Another method of identifying tissue stem cells makes use of their slow cycling nature. In a pulse-chase experiment, all dividing cells of a tissue incorporate nucleotide analogs such as bromodeoxyuridine (BrdUrd) or tritiated [³H]thymidine into newly synthesized DNAs. When the label is chased, only those cells that divide rarely and still reside within the tissue over time will retain their label. In oral epithelium, so-called label-retaining cells, or LRCs, are located in discrete regions of tongue and palatal papillae (10); in murine ear epidermis, LRCs reside in the basal layer, near the periphery of differentiating cell columns (11). Therefore, a model of skin epithelial maintenance emerged in the 1980s in which the periodic division of slow-cycling stem cells in the basal layer gives rise to transiently amplifying cells that populate most of the basal layer, dividing two or three times and then moving upward while differentiating into mature skin cells (Fig. 1B).

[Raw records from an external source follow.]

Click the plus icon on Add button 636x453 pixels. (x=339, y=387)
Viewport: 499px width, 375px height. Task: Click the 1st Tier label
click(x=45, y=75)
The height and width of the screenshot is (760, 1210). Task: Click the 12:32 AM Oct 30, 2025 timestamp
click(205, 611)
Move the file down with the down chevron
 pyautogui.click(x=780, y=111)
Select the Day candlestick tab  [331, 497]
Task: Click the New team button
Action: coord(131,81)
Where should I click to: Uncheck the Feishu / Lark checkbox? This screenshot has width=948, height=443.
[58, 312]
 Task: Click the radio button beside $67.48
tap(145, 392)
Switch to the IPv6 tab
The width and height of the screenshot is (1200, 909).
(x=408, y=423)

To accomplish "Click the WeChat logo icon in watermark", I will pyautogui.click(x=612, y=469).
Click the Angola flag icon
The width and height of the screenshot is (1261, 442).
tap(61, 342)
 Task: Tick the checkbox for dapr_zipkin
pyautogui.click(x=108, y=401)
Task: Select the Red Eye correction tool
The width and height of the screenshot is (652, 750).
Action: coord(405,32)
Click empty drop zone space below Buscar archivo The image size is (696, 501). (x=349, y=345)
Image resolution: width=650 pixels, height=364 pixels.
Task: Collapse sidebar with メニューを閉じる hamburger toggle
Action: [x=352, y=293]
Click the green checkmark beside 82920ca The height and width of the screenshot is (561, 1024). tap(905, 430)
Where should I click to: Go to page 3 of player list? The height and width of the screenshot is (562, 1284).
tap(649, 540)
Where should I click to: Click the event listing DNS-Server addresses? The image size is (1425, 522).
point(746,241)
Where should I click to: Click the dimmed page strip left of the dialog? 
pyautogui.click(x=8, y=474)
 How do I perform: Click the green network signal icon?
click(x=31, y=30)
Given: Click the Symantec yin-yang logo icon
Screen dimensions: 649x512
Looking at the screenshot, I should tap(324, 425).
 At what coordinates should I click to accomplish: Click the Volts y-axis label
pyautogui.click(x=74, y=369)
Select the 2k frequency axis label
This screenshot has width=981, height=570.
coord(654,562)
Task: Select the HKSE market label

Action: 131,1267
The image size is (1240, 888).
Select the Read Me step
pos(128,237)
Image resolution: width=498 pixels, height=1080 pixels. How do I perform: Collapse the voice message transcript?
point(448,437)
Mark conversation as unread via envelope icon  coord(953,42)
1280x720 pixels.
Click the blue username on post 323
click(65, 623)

In the 1990s, researchers using [³H]thymidine to evaluate label retention in murine haired epidermis discovered that the majority of LRCs in the skin reside in the “bulge” region of the hair follicle, with only a small fraction of LRCs in the basal layer of interfollicular epidermis (12, 13). The hair follicle is an epidermal appendage that consists of an upper, permanent portion, and a lower, cycling portion that produces the hair (Fig. 2; reviewed in refs. 14 and 15). The outer root sheath (ORS) is contiguous with and biochemically similar to the basal layer of the epidermis. The inner layers of the hair follicle include three concentric layers of inner root sheath (IRS) and three concentric layers of hair-producing cells. At the base of the hair follicle is the germinative matrix, which contains rapidly proliferating “matrix” cells that differentiate to populate all of the layers of the IRS and the hair shaft itself. The hair follicle bulge, which contains the LRCs, resides within the ORS in a small niche just below the sebaceous gland, at or near the site of insertion of the arrector pili muscle. At first glance, the bulge is an interesting place for stem cells to live; it is down below the surface of the skin, protected by a column of cells in the upper portion of the hair follicle, as well as by the heavily keratinized hair shaft itself. Across the basement membrane, it is surrounded by a supportive dermal pocket that is richly vascularized and innervated.

Fig. 2.

Diagram of the hair follicle and cell lineages supplied by epidermal stem cells. A compartment of multipotent stem cells is located in the bulge, which lies in the outer root sheath (ORS) just below the sebaceous gland. Contiguous with the basal layer of the epidermis, the ORS forms the external sheath of the hair follicle. The interior or the inner root sheath (IRS) forms the channel for the hair; as the hair shaft nears the skin surface, the IRS degenerates, liberating its attachments to the hair. The hair shaft and IRS are derived from the matrix, the transiently amplifying cells of the hair follicle. The matrix surrounds the dermal papilla, a cluster of specialized mesenchymal cells in the hair bulb. The multipotent stem cells found in the bulge are thought to contribute to the lineages of the hair follicle, sebaceous gland, and the epidermis (see red dashed lines). Transiently amplifying progeny of bulge stem cells in each of these regions differentiates as shown (see green dashed lines).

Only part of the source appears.